> **Aim of the exercise**: Would you please retype the records that follow, word for word?

———

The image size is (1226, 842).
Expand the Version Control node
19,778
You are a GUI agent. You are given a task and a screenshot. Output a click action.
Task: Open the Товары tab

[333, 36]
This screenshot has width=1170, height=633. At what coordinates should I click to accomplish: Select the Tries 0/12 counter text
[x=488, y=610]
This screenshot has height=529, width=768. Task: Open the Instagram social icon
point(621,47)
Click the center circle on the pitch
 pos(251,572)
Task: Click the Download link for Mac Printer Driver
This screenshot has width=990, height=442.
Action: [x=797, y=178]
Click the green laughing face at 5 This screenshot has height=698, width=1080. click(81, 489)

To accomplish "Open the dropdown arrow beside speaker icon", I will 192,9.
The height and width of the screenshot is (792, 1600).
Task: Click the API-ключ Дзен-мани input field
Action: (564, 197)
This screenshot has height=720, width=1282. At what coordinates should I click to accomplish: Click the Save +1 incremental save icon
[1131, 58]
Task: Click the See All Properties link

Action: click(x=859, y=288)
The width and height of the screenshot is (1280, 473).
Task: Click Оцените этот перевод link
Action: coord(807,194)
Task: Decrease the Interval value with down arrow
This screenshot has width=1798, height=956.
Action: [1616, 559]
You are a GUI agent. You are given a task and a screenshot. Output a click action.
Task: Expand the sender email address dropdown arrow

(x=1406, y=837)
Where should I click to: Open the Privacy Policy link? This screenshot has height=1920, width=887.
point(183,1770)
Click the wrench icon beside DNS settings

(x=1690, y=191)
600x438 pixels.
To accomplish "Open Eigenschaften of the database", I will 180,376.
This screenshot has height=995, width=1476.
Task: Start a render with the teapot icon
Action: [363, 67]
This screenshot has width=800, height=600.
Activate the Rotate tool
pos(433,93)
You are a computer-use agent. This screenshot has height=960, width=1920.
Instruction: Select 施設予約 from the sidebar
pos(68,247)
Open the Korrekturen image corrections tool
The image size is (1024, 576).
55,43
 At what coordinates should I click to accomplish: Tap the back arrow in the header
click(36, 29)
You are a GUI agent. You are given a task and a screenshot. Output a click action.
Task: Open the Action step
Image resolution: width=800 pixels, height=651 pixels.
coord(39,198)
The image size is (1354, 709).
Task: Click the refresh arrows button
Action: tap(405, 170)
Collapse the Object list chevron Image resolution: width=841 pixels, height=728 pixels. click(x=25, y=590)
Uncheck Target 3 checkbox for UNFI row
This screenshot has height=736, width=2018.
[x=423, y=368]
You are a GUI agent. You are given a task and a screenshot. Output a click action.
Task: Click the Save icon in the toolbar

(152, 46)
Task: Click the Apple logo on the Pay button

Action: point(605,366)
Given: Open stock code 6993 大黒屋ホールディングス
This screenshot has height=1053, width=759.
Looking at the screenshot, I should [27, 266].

———

> **Result of this task**:
The image size is (1226, 842).
Expand the Version Control node
19,778
You are a GUI agent. You are given a task and a screenshot. Output a click action.
Task: Open the Товары tab

[333, 36]
This screenshot has width=1170, height=633. At what coordinates should I click to accomplish: Select the Tries 0/12 counter text
[x=488, y=610]
This screenshot has height=529, width=768. Task: Open the Instagram social icon
point(621,47)
Click the center circle on the pitch
 pos(251,572)
Task: Click the Download link for Mac Printer Driver
This screenshot has width=990, height=442.
Action: [x=797, y=178]
Click the green laughing face at 5 This screenshot has height=698, width=1080. click(81, 489)

To accomplish "Open the dropdown arrow beside speaker icon", I will 192,9.
The height and width of the screenshot is (792, 1600).
Task: Click the API-ключ Дзен-мани input field
Action: (564, 197)
This screenshot has height=720, width=1282. At what coordinates should I click to accomplish: Click the Save +1 incremental save icon
[1131, 58]
Task: Click the See All Properties link

Action: click(x=859, y=288)
The width and height of the screenshot is (1280, 473).
Task: Click Оцените этот перевод link
Action: coord(807,194)
Task: Decrease the Interval value with down arrow
This screenshot has width=1798, height=956.
Action: [1616, 559]
You are a GUI agent. You are given a task and a screenshot. Output a click action.
Task: Expand the sender email address dropdown arrow

(x=1406, y=837)
Where should I click to: Open the Privacy Policy link? This screenshot has height=1920, width=887.
point(183,1770)
Click the wrench icon beside DNS settings

(x=1690, y=191)
600x438 pixels.
To accomplish "Open Eigenschaften of the database", I will 180,376.
This screenshot has height=995, width=1476.
Task: Start a render with the teapot icon
Action: [363, 67]
This screenshot has width=800, height=600.
Activate the Rotate tool
pos(433,93)
You are a computer-use agent. This screenshot has height=960, width=1920.
Instruction: Select 施設予約 from the sidebar
pos(68,247)
Open the Korrekturen image corrections tool
The image size is (1024, 576).
55,43
 At what coordinates should I click to accomplish: Tap the back arrow in the header
click(36, 29)
You are a GUI agent. You are given a task and a screenshot. Output a click action.
Task: Open the Action step
Image resolution: width=800 pixels, height=651 pixels.
coord(39,198)
The image size is (1354, 709).
Task: Click the refresh arrows button
Action: tap(405, 170)
Collapse the Object list chevron Image resolution: width=841 pixels, height=728 pixels. click(x=25, y=590)
Uncheck Target 3 checkbox for UNFI row
This screenshot has height=736, width=2018.
[x=423, y=368]
You are a GUI agent. You are given a task and a screenshot. Output a click action.
Task: Click the Save icon in the toolbar

(152, 46)
Task: Click the Apple logo on the Pay button

Action: point(605,366)
Given: Open stock code 6993 大黒屋ホールディングス
This screenshot has height=1053, width=759.
Looking at the screenshot, I should [27, 266].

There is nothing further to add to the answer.